→ **Records provided**:
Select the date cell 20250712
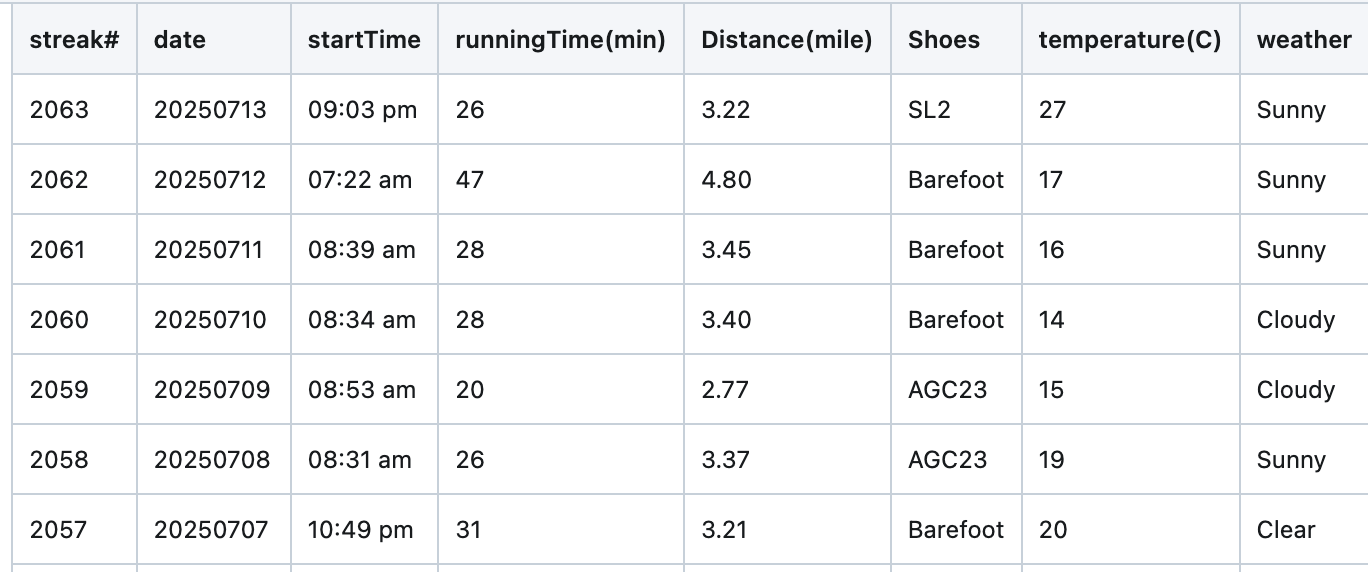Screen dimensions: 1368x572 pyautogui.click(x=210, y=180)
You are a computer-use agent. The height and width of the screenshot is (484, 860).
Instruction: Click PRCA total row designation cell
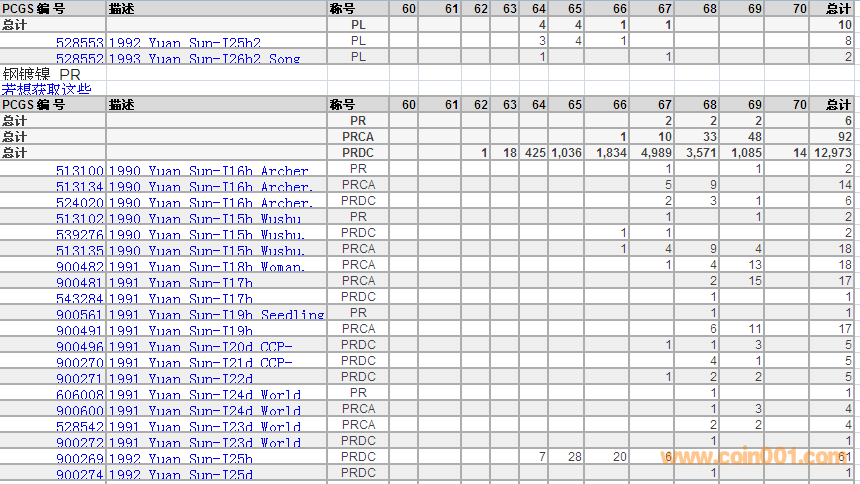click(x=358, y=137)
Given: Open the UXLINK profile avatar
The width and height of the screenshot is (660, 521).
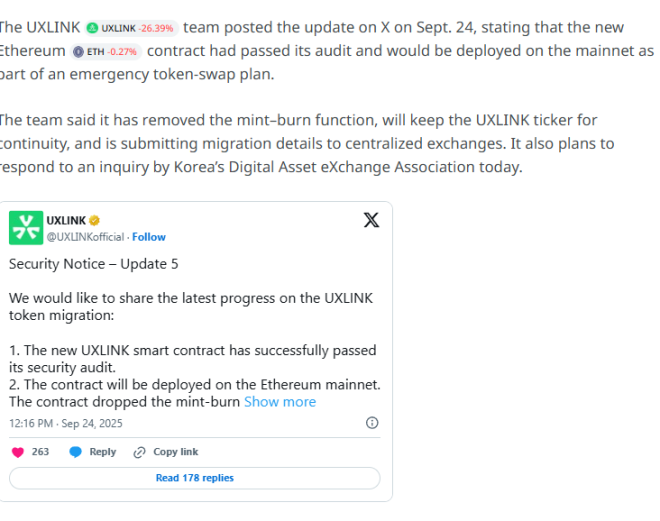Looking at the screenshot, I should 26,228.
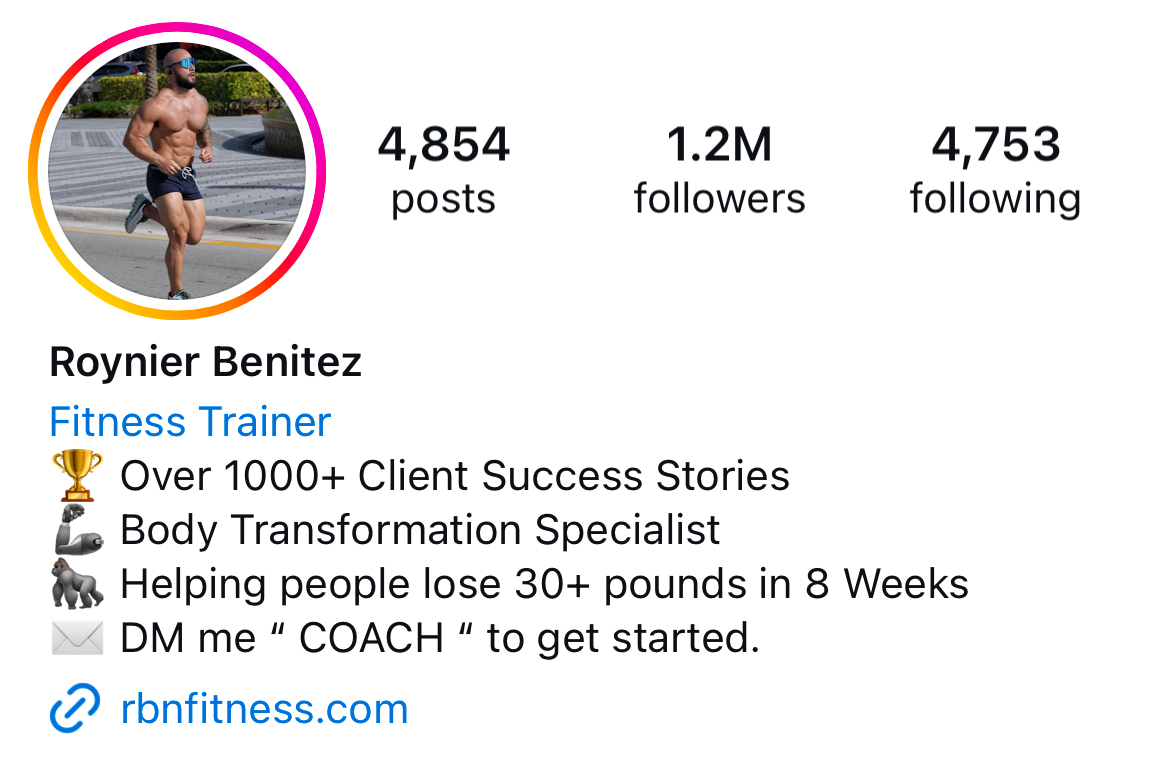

→ **Task**: Skipping any pictures, copy the line that holds "Given: Open the UXLINK profile avatar" and each line after it through the last line of the records, unchanged, and no other lines.

→ **Output below**:
Given: Open the UXLINK profile avatar
The width and height of the screenshot is (660, 521).
Looking at the screenshot, I should 26,228.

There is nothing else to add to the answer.